背景:大型语言模型(Large language models, LLM)可以帮助学生快速掌握一个新主题,但对于负责评估和评分学生学术水平的教育机构来说,很难区分一篇文章是来自学生自己的认知,还是由法学硕士合成的。传统上,大学依靠提交的书面论文作为更高水平学习的证明,并以此为基础授予成绩和文凭。但是,当法学硕士能够模仿主题专家的学术写作时会发生什么呢?这是一个真正的困境。法学硕士无处不在的可用性挑战了对硕士论文作为主题理解和学术能力证据的信任。目的:在本研究中,我们旨在根据我们目前所属的健康科学硕士项目的标准评估快速机器生成论文的质量。方法:在一项探索性案例研究中,我们使用ChatGPT (OpenAI)生成2篇研究论文,作为健康科学硕士项目硕士毕业论文的可能学生提交。一篇论文模拟定性卫生科学研究项目,另一篇模拟定量卫生科学研究项目。结果:采用逐步方法,我们促使ChatGPT(1)合成2个可信的数据集,(2)生成2篇论文,根据我们的判断,这两篇论文将能够通过作者目前所属的健康科学硕士项目的可信的中等质量毕业研究论文。与ChatGPT进行了2.5小时的反复对话,开发了定性论文,开发了3.5小时的定量论文。作为chatgpt驱动的论文开发的起点,合成数据集的定性和定量数据集分别花费了1.5小时和16小时。这包括学习和即时优化,对于定量数据集,它包括创建表、估计相关的二元相关系数以及准备这些系数以供ChatGPT读取所花费的时间。结论:我们的演示突出了法学硕士可以轻松地综合研究数据,进行科学分析,并产生硕士课程毕业所需的可信研究论文。一篇清晰、写得很好的硕士论文,引用了学科权威,并符合学术写作的期望,不再被视为广泛研究或精通学科的可靠证据。为了维护学术标准的完整性和大学文凭的价值,我们建议硕士课程优先考虑口试和学校考试。现在,这种转变对于确保对硕士水平的高阶学习和能力进行公平和严格的评估至关重要。
本文章由计算机程序翻译,如有差异,请以英文原文为准。
Evaluating a Large Language Model's Ability to Synthesize a Health Science Master's Thesis: Case Study.

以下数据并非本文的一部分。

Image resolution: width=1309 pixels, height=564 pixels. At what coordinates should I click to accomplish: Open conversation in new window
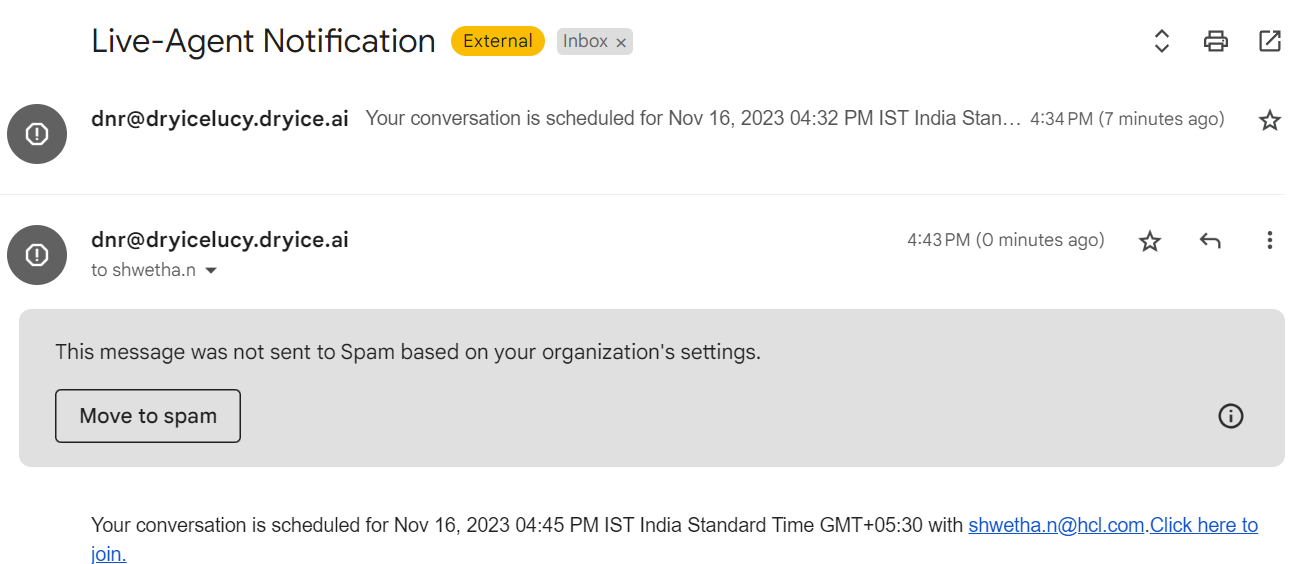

Background: Large language models (LLMs) can aid students in mastering a new topic fast, but for the educational institutions responsible for assessing and grading the academic level of students, it can be difficult to discern whether a text has originated from a student's own cognition or has been synthesized by an LLM. Universities have traditionally relied on a submitted written thesis as proof of higher-level learning, on which to grant grades and diplomas. But what happens when LLMs are able to mimic the academic writing of subject matter experts? This is now a real dilemma. The ubiquitous availability of LLMs challenges trust in the master's thesis as evidence of subject matter comprehension and academic competencies.

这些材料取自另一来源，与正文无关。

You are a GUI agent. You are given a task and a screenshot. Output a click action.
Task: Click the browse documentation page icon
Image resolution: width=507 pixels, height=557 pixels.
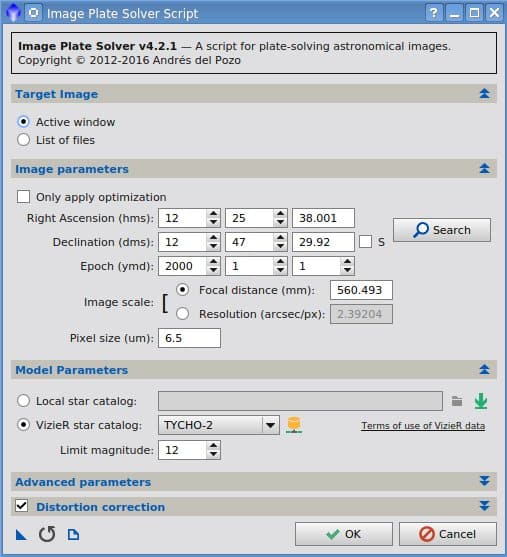click(x=73, y=534)
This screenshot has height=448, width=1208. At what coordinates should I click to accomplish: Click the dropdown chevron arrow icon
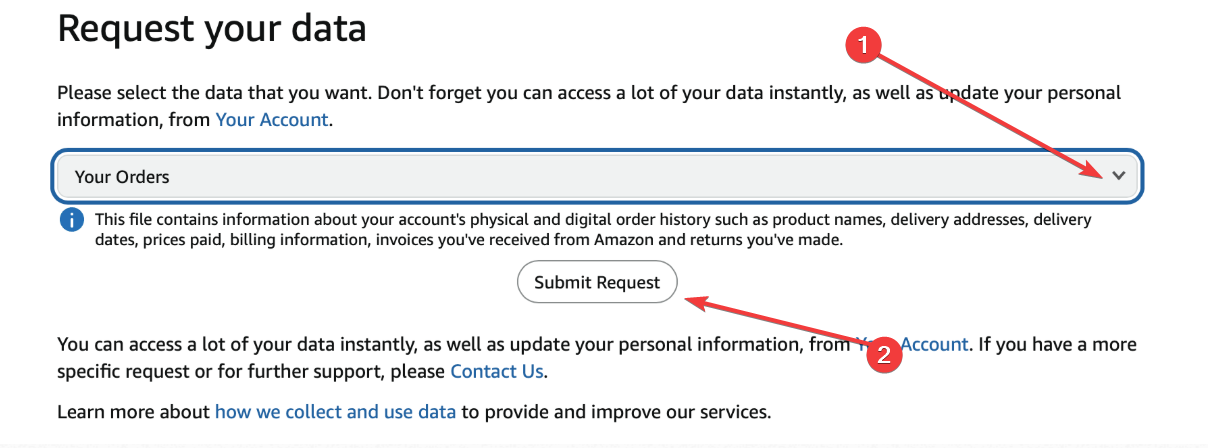coord(1118,176)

Objective: In this study, we aimed to assess the quality of rapid machine-generated papers against the standards of the health science master's program we are currently affiliated with.

Methods: In an exploratory case study, we used ChatGPT (OpenAI) to generate 2 research papers as conceivable student submissions for master's thesis graduation from a health science master's program. One paper simulated a qualitative health science research project and another simulated a quantitative health science research project.

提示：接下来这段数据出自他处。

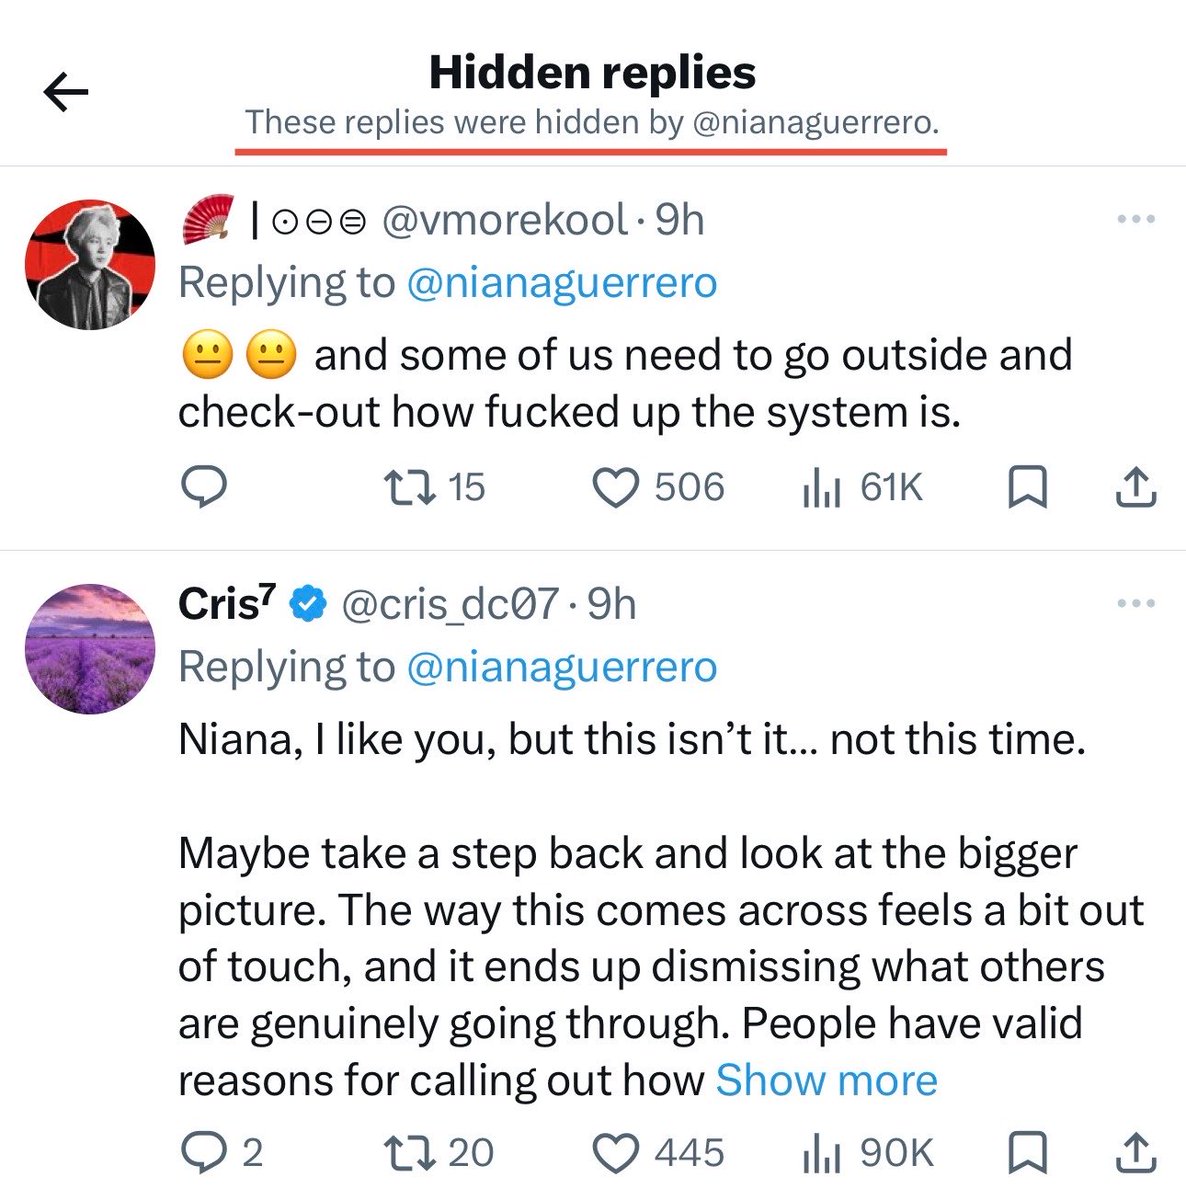Image resolution: width=1186 pixels, height=1200 pixels.
Task: Go back using the left arrow
Action: pyautogui.click(x=66, y=93)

Results: Using a stepwise approach, we prompted ChatGPT to (1) synthesize 2 credible datasets, and (2) generate 2 papers, that-in our judgment-would have been able to pass as credible medium-quality graduation research papers at the health science master's program the authors are currently affiliated with. It took 2.5 hours of iterative dialogue with ChatGPT to develop the qualitative paper and 3.5 hours to develop the quantitative paper. Making the synthetic datasets that served as a starting point for our ChatGPT-driven paper development took 1.5 and 16 hours for the qualitative and quantitative datasets, respectively. This included learning and prompt optimization, and for the quantitative dataset, it included the time it took to create tables, estimate relevant bivariate correlation coefficients, and prepare these coefficients to be read by ChatGPT.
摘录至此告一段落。